Nigeria in 2018, Brazil in 2022, and Ghana in 2022 were large, underserved markets with strong iGaming demand. Yet many World Cup campaign plans would have overlooked them because their national teams were not viewed as likely medal contenders. The Blask Index shows where demand actually sits, rather than where the football narrative is strongest. That distinction matters for operators. Tournament favourites and iGaming market leaders are often different countries, so campaign planning should start with demand signals, not bracket expectations.

Launch Campaigns at Kickoff, Not at the Knockout Stage

Blask Index activity peaked in the first two to three weeks of both tournaments across nearly every market, regardless of which teams were still performing. By the time the Round of 16 started, demand in most markets was already past its high point. Campaigns built around “if our team reaches the quarter-finals” missed the strongest window. For operators, the group stage is the key activation period. That timing also matters for media buying, partner planning, and gambling affiliate networks, where late campaign launches can miss the highest-intent window.
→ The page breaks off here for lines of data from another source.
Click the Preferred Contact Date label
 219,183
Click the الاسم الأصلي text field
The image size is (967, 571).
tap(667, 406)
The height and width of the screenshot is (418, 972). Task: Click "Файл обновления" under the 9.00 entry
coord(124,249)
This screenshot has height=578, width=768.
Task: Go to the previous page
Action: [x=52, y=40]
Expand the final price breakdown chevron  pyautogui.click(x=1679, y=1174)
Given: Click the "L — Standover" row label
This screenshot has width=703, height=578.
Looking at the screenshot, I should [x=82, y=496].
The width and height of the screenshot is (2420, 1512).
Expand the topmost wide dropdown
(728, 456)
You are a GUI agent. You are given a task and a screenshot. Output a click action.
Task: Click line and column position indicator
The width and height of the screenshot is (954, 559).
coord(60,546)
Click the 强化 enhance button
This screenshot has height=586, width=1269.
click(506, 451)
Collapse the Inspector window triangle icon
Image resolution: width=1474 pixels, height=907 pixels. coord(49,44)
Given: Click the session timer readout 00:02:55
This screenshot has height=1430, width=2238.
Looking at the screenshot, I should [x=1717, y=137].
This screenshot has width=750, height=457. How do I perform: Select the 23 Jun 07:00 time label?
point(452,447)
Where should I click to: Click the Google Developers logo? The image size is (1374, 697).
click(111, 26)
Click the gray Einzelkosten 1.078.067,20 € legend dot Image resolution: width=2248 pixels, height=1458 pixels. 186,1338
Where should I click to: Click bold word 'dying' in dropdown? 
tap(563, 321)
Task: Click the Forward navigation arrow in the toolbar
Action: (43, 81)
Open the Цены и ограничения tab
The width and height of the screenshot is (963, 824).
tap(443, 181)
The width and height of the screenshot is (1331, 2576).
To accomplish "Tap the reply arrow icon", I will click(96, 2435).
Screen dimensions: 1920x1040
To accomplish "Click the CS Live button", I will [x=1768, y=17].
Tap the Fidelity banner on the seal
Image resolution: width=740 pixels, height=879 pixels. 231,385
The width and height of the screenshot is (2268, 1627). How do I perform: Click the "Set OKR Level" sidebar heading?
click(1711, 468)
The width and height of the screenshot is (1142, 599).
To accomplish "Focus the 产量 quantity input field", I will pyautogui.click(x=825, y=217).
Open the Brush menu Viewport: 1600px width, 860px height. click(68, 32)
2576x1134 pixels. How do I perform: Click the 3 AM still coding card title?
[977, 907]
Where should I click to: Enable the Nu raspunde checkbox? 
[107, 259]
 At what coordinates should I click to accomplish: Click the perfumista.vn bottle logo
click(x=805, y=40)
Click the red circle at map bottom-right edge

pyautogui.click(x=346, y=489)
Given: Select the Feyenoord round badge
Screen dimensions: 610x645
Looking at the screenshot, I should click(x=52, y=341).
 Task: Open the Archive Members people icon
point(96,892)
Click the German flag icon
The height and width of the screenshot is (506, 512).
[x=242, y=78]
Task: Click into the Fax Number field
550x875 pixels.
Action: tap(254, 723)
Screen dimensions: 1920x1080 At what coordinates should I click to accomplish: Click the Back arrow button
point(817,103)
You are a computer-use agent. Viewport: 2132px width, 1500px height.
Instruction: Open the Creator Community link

Watch Regulatory Timelines, Not Squad Announcements

Every major Blask Index spike in this dataset points back to regulation or market maturation, rather than team performance. Brazil’s 2022 scale, the UK’s sustained dominance, and the US trajectory all reflect legal access, operator activity, and years of market development. France won in 2018 with a Blask Index around one-sixth of England’s. Argentina won in 2022 with a Blask Index equal to 2.2% of Brazil’s. Germany ranked third in 2018 and fifth in 2022, then went out in the group stage both times. The gap comes from regulation, population, and accumulated demand, not only ninety minutes on the pitch.